What appears to be a group build under the Country by V&L partnership, led by LunetteLuna and Vincy7, this is a setting which does pretty much what it says on the tin: offers a natural, almost untamed island location where nature is in command, and the touch of human hand is light. It’s a place ripe for exploration on foot or on horseback, and where lovers of all things equine will feel very at home.

These latter points are immediately apparent at the coastal landing point on the east side of the island, where a small cup of a beach, swept by spray and rain, is cupped within the protection of low-lying and outstretched arms of rock as they reach towards deeper waters.

Here, far enough from the spray, rain and flotsam the tide has brought to the sand to avoid getting wet, a horse is hitched to a rail, ready to rez a rideable version for visitors to use in their explorations. Roughly-made steps sit just behind this rezzer, pointing the way for explorations to begin.

Cloud Island, July 2023

Of course, you don’t have to necessarily take to one of the horses available in the rezzer; if you have a wearable horse, you can opt to use that, or you can opt for good old shank’s pony. Whichever you take, the island offers multiple routes of exploration, some forming trails which follow the natural lie of the land and might have – at least in part – be the result of the local wildlife using them down the years; others carry hints that humans are responsible for them, and sit as a reminder that whilst deserted now, the island wasn’t always so.

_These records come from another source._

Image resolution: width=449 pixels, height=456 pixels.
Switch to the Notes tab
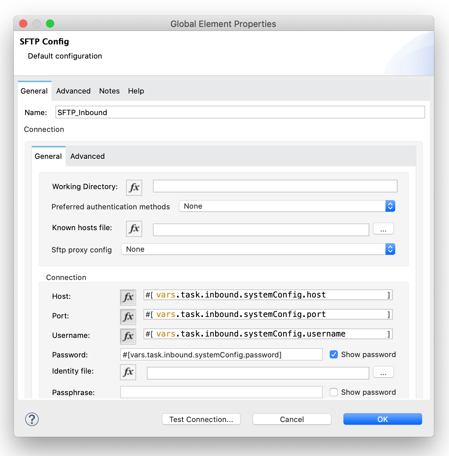(109, 91)
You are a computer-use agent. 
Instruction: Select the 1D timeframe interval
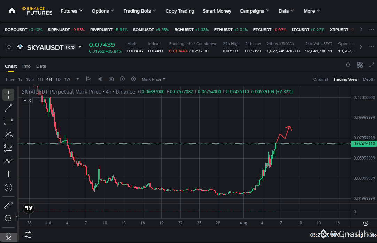(58, 79)
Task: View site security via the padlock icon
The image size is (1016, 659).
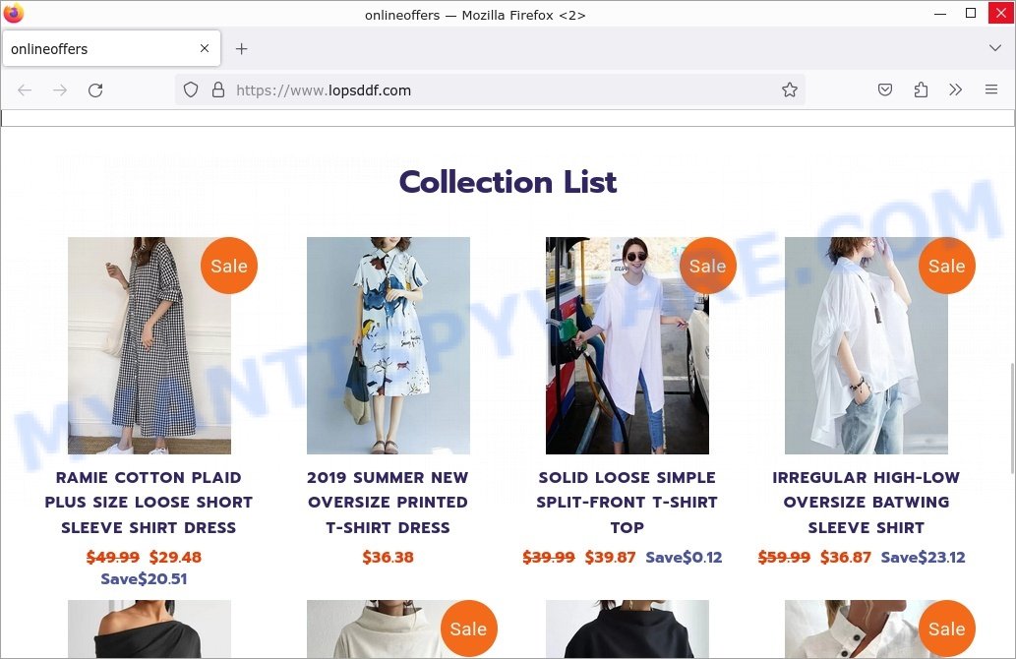Action: (217, 90)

One of these trails circumnavigates the island, skirting between water and hillsides, passing around the coast and under rocky arches, revealing places to sit and evidence of past habitation and tragedy, with an attempt at preventing further such tragedies standing just off the coast to the north before the trail returns once more to the landing point and the stream tumbling down through the island’s single, deep valley.

Cloud Island, July 2023

Depending on the direction taken when setting out to follow the path, visitors might quickly come across a track running up the valley and the pool of water within it, or around the outside of the ridge forming one side of the valley as the trails climbs north around the island, a further path leading up to the head of the valley to overlook the falls feeding the broad pool below.

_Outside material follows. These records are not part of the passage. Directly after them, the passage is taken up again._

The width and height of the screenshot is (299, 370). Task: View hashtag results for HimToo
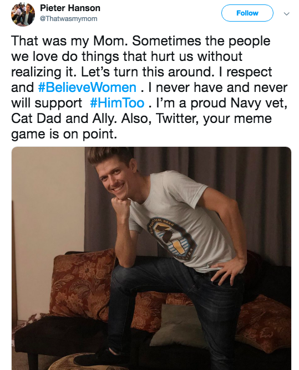[117, 103]
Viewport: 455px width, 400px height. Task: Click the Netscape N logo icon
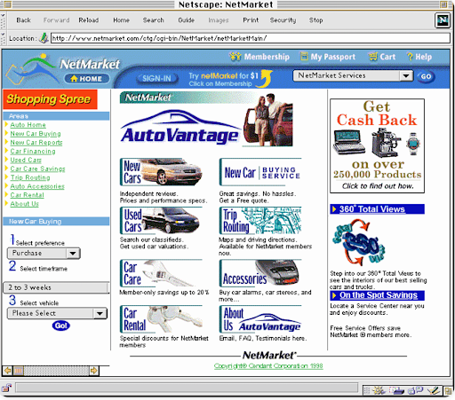pyautogui.click(x=443, y=20)
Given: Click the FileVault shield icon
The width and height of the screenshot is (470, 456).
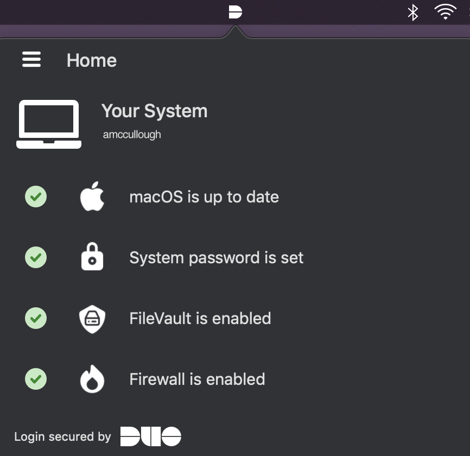Looking at the screenshot, I should click(x=92, y=318).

Another path almost reaches into the valley, this time from the landward side of the island. The path switchbacks its way up through the hills from the landing point, dividing as it goes, one arm reaching up and then down into the valley, another passing over the ridge separating the east and west sides  of the island, plunging down on the far side to re-join the coastal trail, whilst a third travels south along that same ridge to where it forms a headland and a bench under the spreading branches of an aged tree.

Cloud Island, July 2023

For those wishing to climb the snowy heights , a further path continues upwards into the snows and the clouds before once again switchbacking back down to the remnants of what might have once been a small homestead farm on the island – and if so, possibly account for the horses and goats now present across the landscape.

Rugged in its beauty, open to a wide range of EEP settings and ripe for photography and exploration, Cloud Island makes for an ideal destination for exploration and the camera-happy.